Isolation of hamster intestinal epithelial cells using hypoosmotic media and PVP.

Abstract

Vibration of hamster small intestinal segments in hypotonic media containing PVP is a rapid method for obtaining quantitative yields of viable intestinal epithelial cells. This preparation of epithelial cells offers a unique system for the study of epithelial cell function in vitro. The method for cell separation combines hypoosmotic swelling of cells, which separates them at the desmosomes, with mechanical agitation which releases the cells from the lamina propria. No chemical agents known to affect cell proteins and cell surfaces are employed in this procedure.
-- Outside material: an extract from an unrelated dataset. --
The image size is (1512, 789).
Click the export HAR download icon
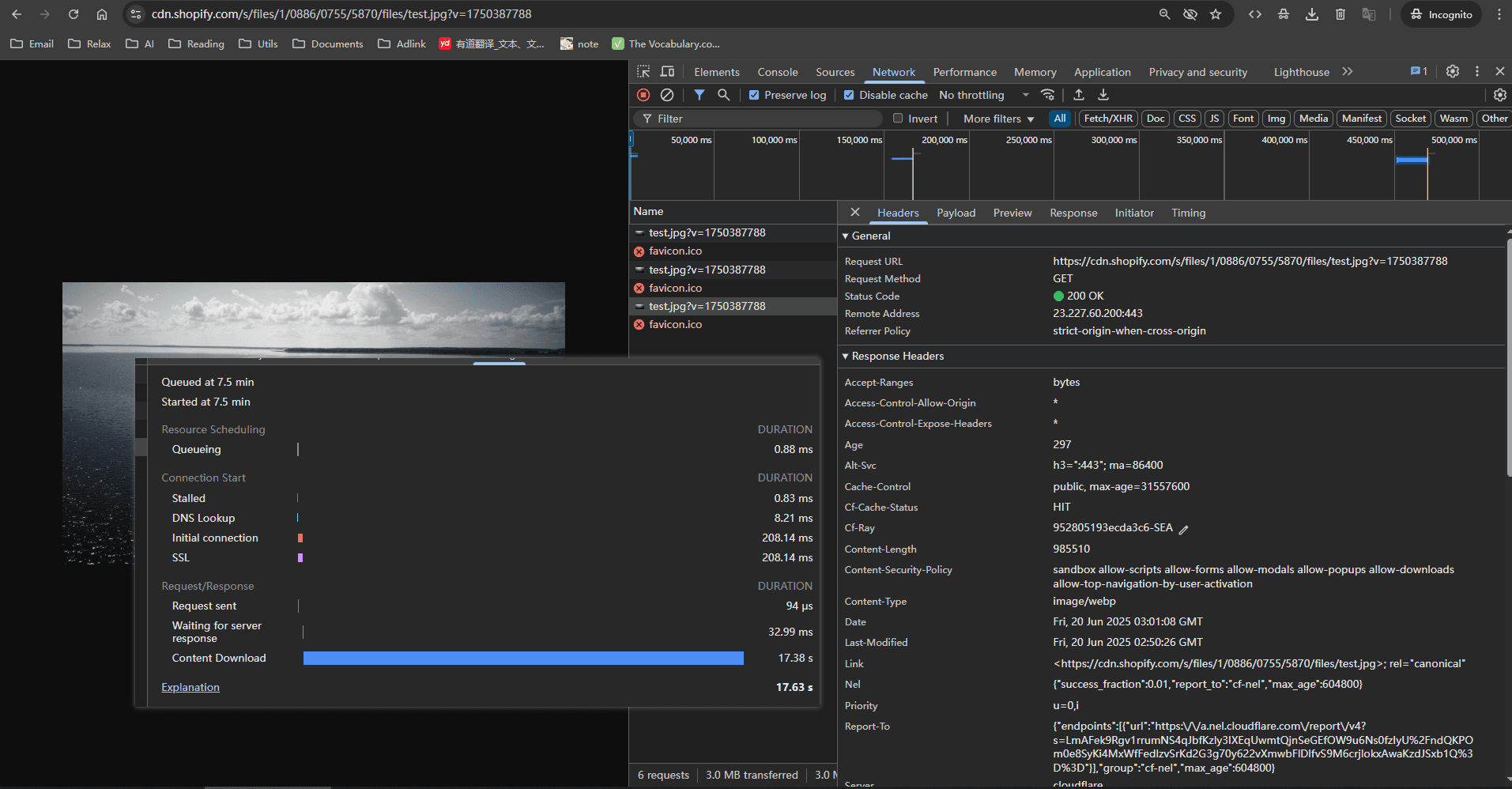coord(1103,95)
Only a short time is elapsed between in vivo and in vitro conditions, i.e., a preparation time of approximately 75 minutes. Although the technique yields a pure population of epithelial cells, the cells are of different morphologies, are removed from different areas of the crypts and villi, and therefore presumably have different functions. Examination of the intestinal tissue remaining after several vibration intervals by light and scanning electron microscopy indicates that the sequence of release of cells is removal of: (1) cells from the villus bases, (2) cells from the lower one-half to two-thirds of the villi, (3) cells from the villus tips (and some crypts), and (4) cells from the crypts. When pools of a+b cells are compared to pools of c+d cells, it is found that villus cells can be characterized by: (1) processes, such as monosaccharide absorption, associated with the brush border, and (2) synthesis of components (e.g., glycoproteins) of the brush border. Surprisingly, disaccharide hydrolytic activity is found in cells which transport monosaccharides poorly. The subpopulations of cells synthesize proteins equally.